## GIVEN RECORDS
******************************
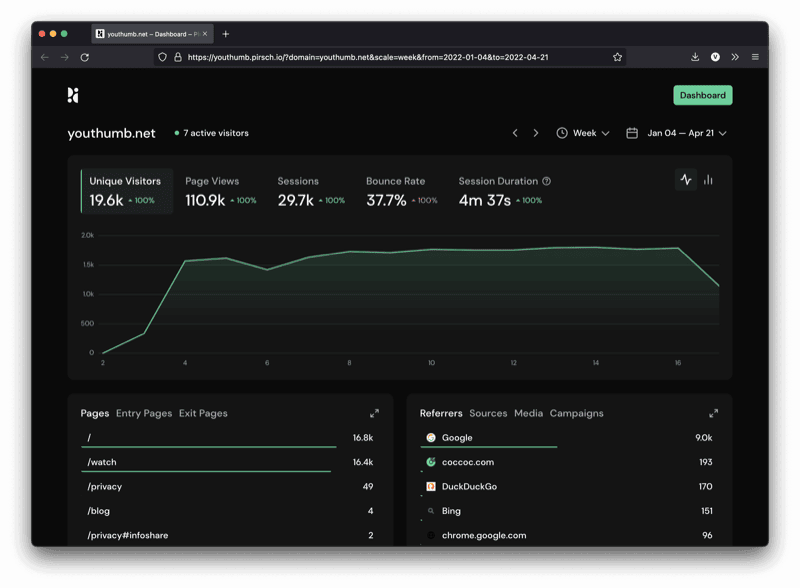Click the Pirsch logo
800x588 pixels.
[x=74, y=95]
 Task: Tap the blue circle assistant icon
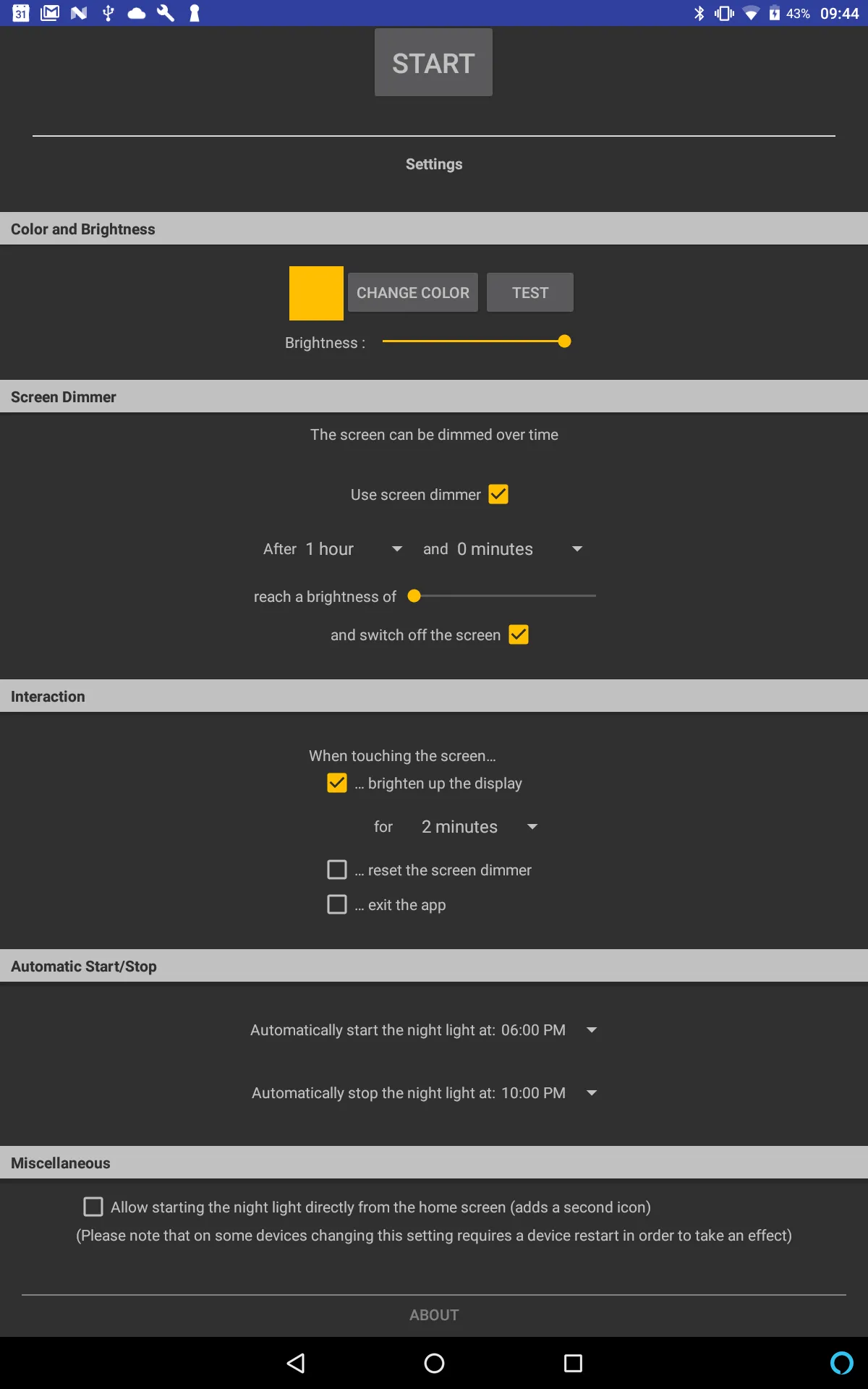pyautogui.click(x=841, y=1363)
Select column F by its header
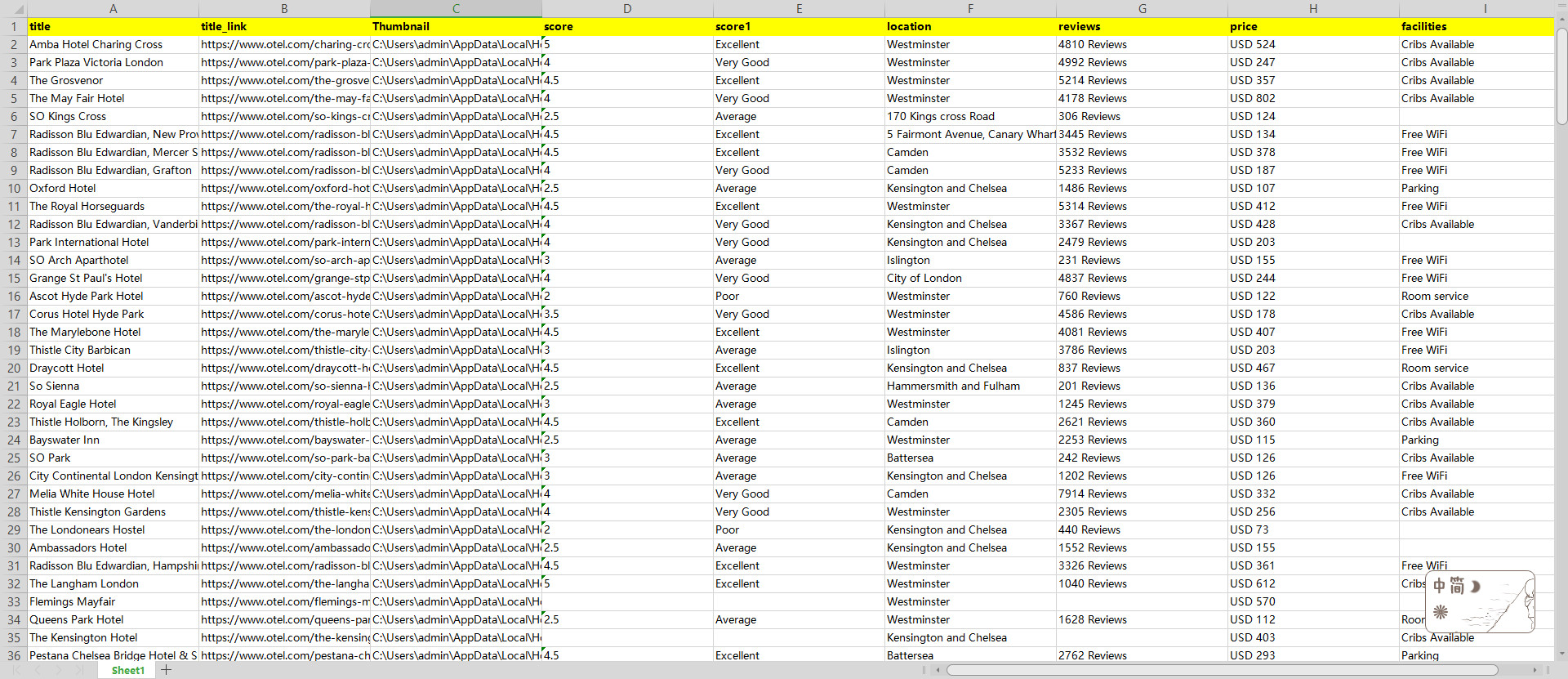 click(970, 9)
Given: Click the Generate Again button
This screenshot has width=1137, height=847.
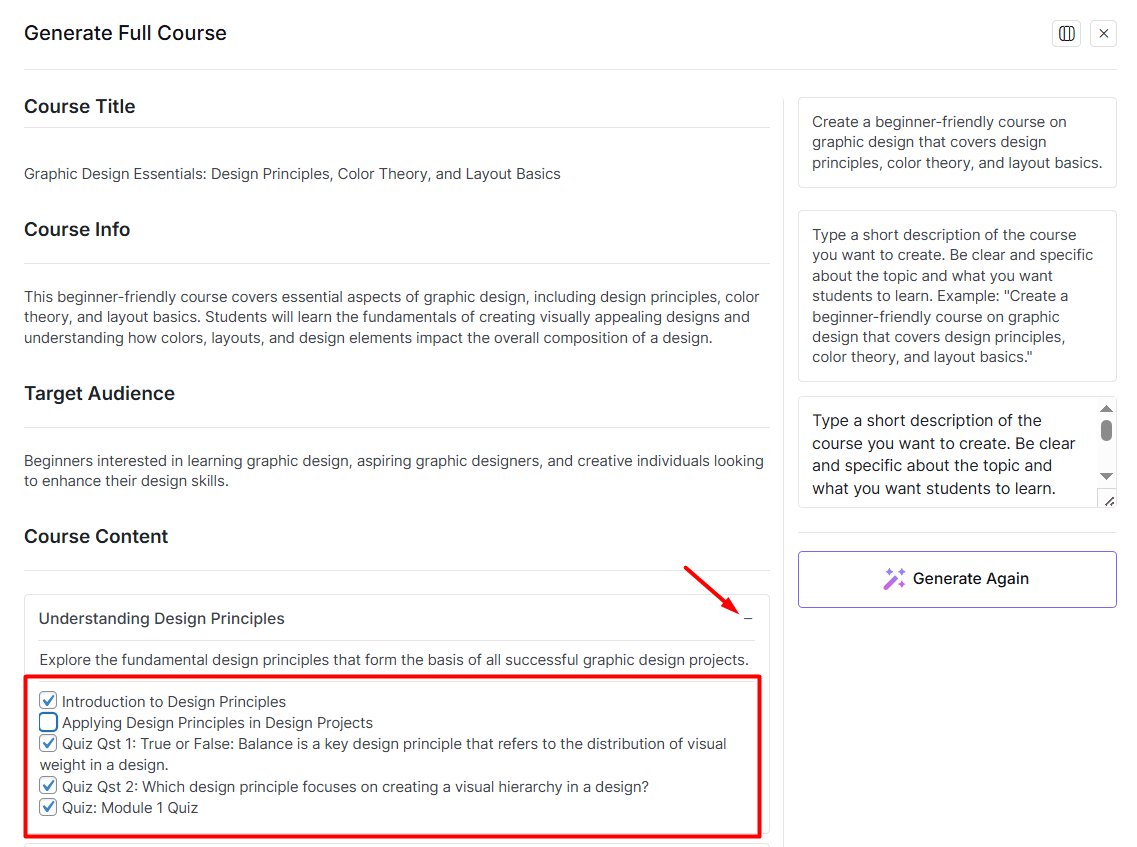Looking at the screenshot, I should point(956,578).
******************************
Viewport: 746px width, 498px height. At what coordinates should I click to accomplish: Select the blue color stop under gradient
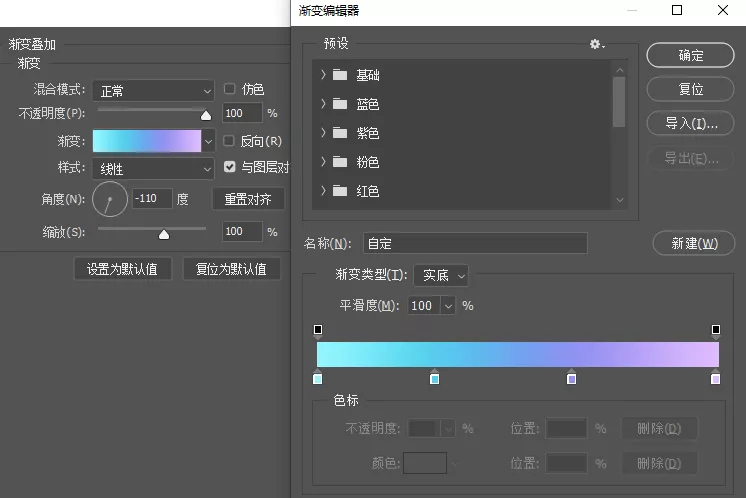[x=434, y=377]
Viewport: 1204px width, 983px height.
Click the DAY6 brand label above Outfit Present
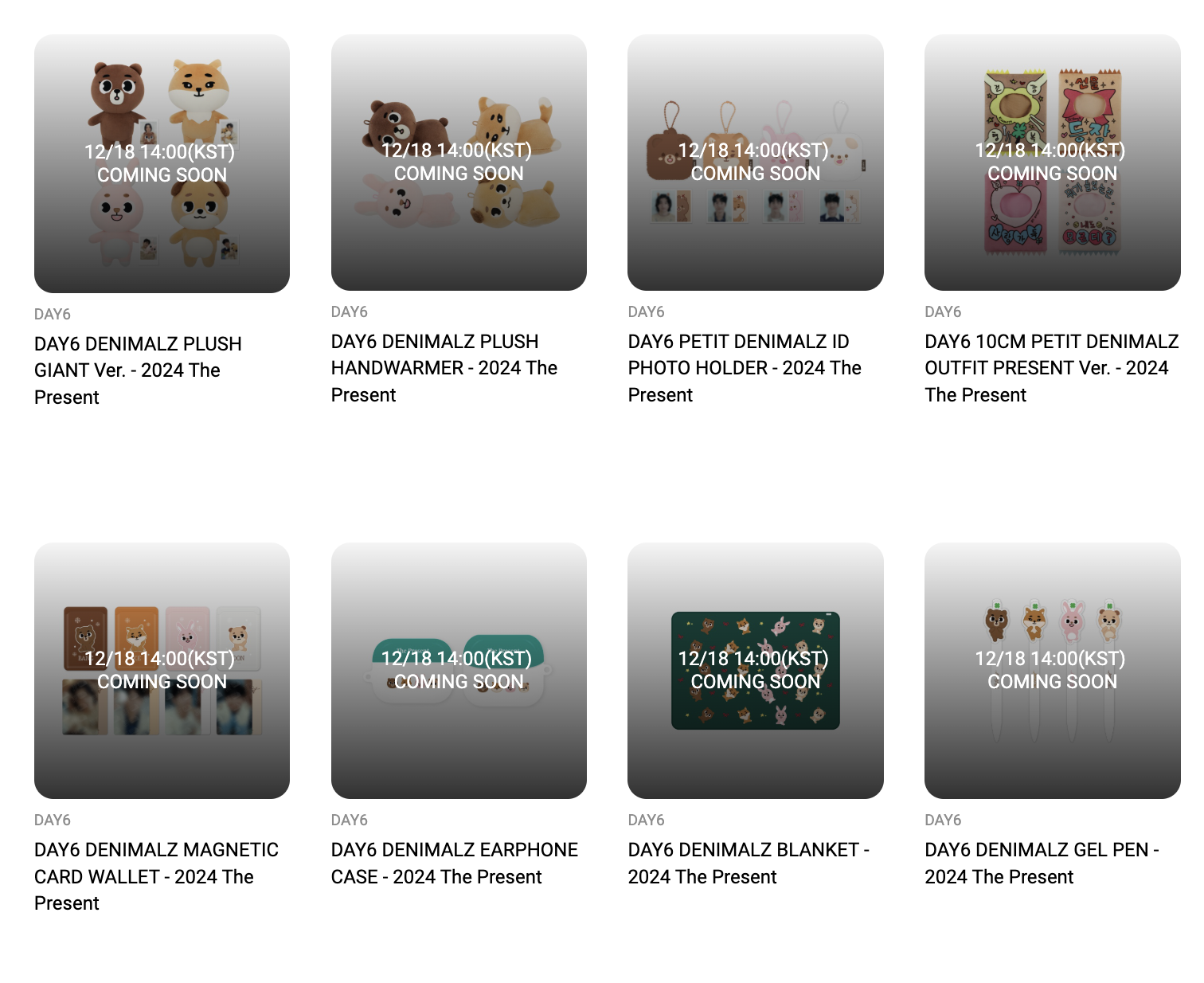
******************************
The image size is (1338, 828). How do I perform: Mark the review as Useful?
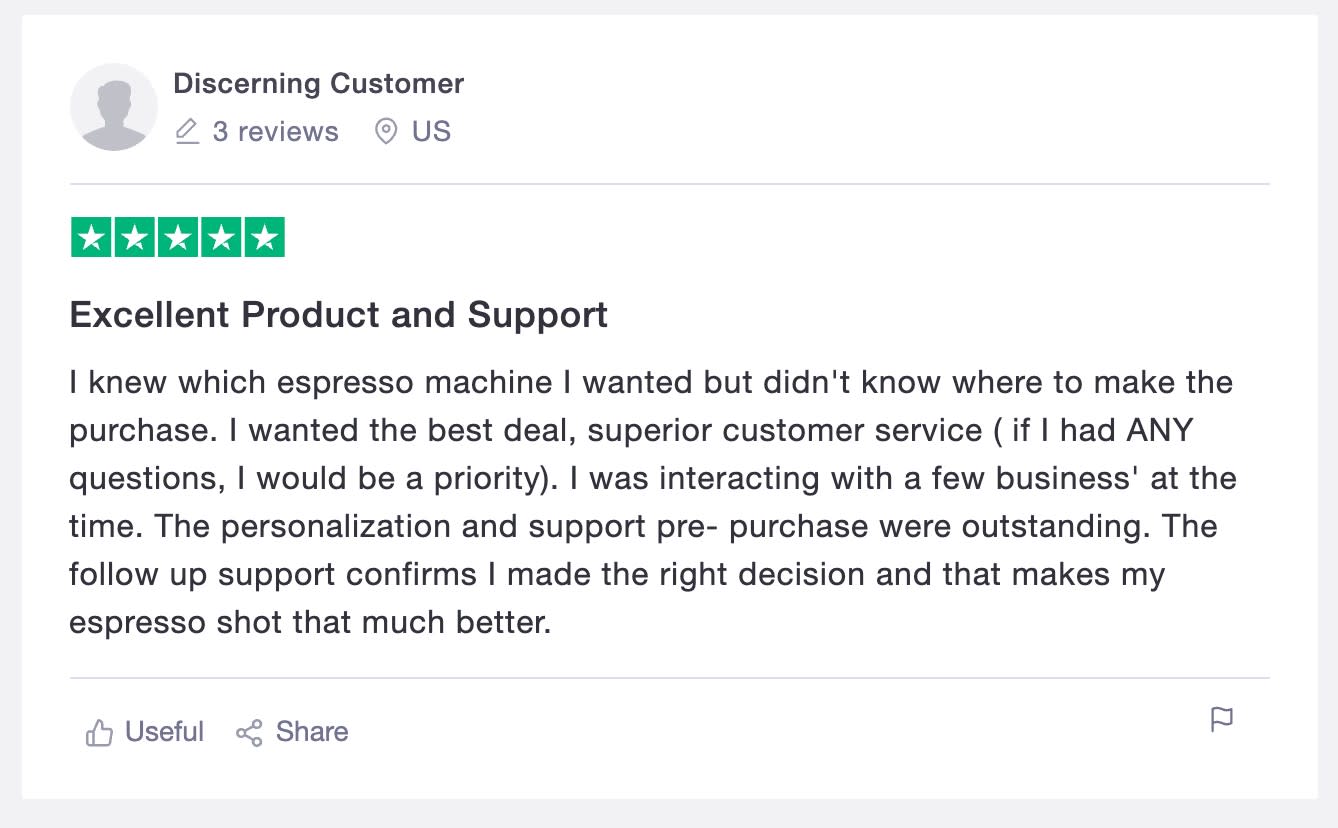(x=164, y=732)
******************************
## EXERCISE DESCRIPTION
Only one stretch of the material above is wanted: the line containing "Viewport: 746px width, 498px" through the line containing "Click the DAY6". Restate it word for word, minus the pictures.

## RESULT OF THIS EXERCISE
Viewport: 746px width, 498px height. At what coordinates should I click to accomplish: Select the blue color stop under gradient
[x=434, y=377]
Viewport: 1204px width, 983px height.
Click the DAY6 brand label above Outfit Present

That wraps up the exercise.